Table 1 Polycystic Ovarian Syndrome (PCOS) NR3C1-Risk Single Nucleotide Polymorphisms (SNPs)

Discussion

The glucocorticoid receptor (NR3C1) is an essential component of the adaptive stress response [23]. Considering the versatility of pathologies related to stress maladaptation [24], components of the stress response have been implicated in several complex mental and metabolic disorders [25, 26]. The NR3C1 gene in particular was previously implicated in the risk of comorbidity of T2D and MDD in the peninsular Italian families of the current study [15]. We now report the novel implication of the NR3C1 gene in the risk of PCOS, which is also a complex disorder carrying increased risks for T2D and depression [27, 28]. In our previous study of familial T2D [15], the identified NR3C1 PCOS-risk SNPs were not found to confer risk for T2D, which would have underlined a T2D-PCOS comorbid risk for the above-mentioned detected PCOS variants.

Previous studies of NR3C1 and PCOS or its endophenotypes were inconclusive, some case-control studies in similar ethnic populations (Caucasians) failed to detect significant association [29, 30], probably due to the lower detection power of sporadic cases compared to familial cases, while others were positive [12], though in a case-control cohort from a different ethnic population (Brazilian) and with the endophenotype of insulin resistance rather than PCOS itself.

We identified two novel intronic variants significantly linked to and associated with the risk of PCOS in peninsular Italian families.

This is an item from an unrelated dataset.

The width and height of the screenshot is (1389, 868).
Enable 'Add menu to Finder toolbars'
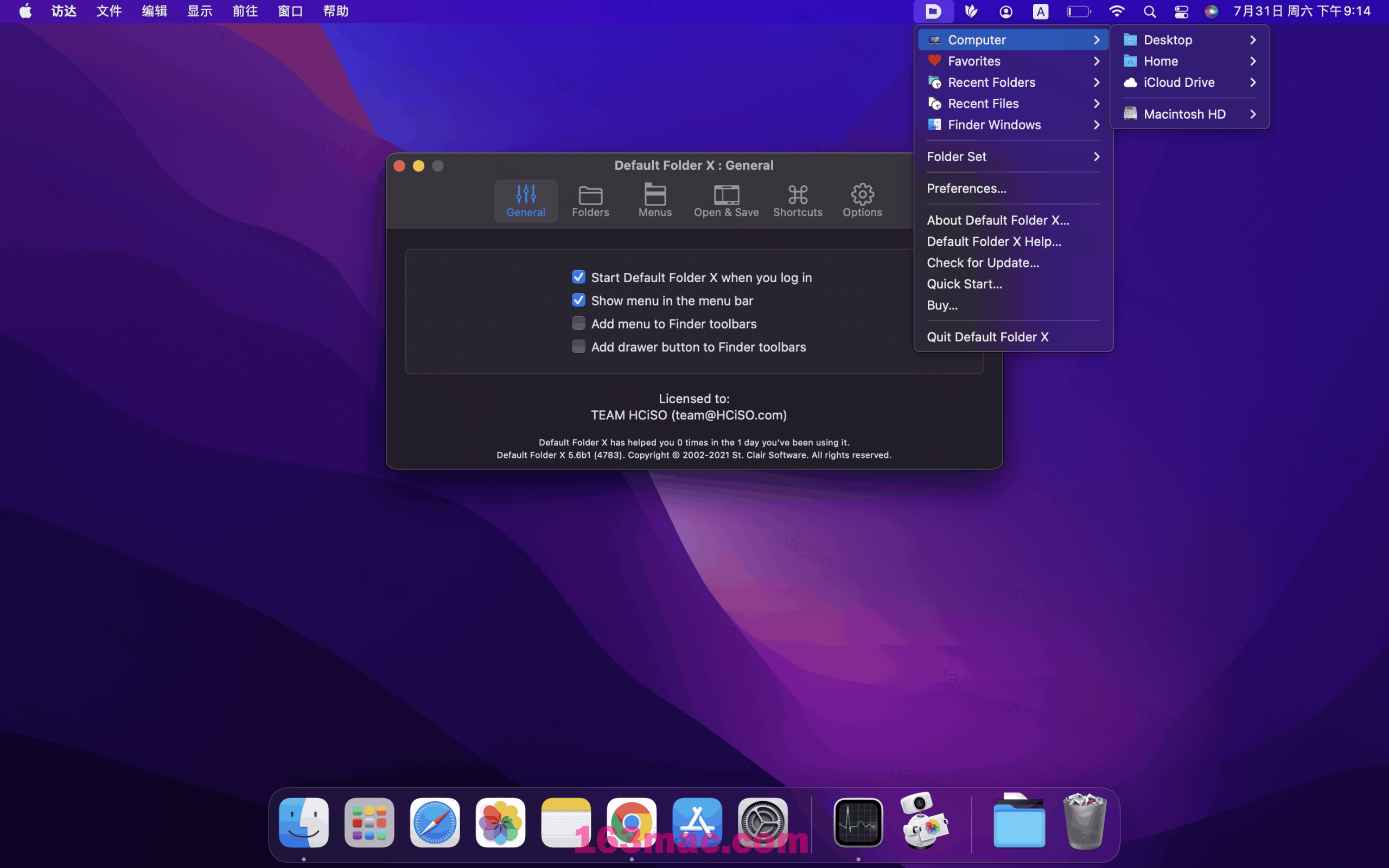[x=578, y=323]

The rs11749561 variant was previously studied for association with weight gain induced by diabetes therapy, but no association was found [31]. The pathogenic mechanisms of the two risk variants reported in our study are yet to be determined. Our in-silico analysis yielded negative results, except for the two variants intersecting with repressed chromatin state in the ovarian tissue (RegulomeDB [22]) which indicates a potential negative role in gene expression and quantitative decrease in NR3C1 protein. Despite this finding being related only to the ovaries, it does not align with the reported systemic increased serum NR3C1 concentration in PCOS [11], thereby making functional studies necessary to validate these results. Furthermore, replication of our linkage and association finding in other ethnic groups is needed.

Our study has several limitations. First, the studied population is a homogenous monoethnic group which hinders the generalization of our findings. Second, our method of exploring the variations in the NR3C1 gene is limited to the amplified variants, and direct sequencing of the NR3C1 gene is warranted to explore nearby risk variants in LD to the identified risk variants in our study. And third, the functional role of NR3C1 in PCOS needs to be investigated. Therefore, in vitro and/or in vivo studies are needed in order to reach more solid conclusions.

Conclusions

To the best of our knowledge, this is the first study to report NR3C1 as a risk gene in PCOS.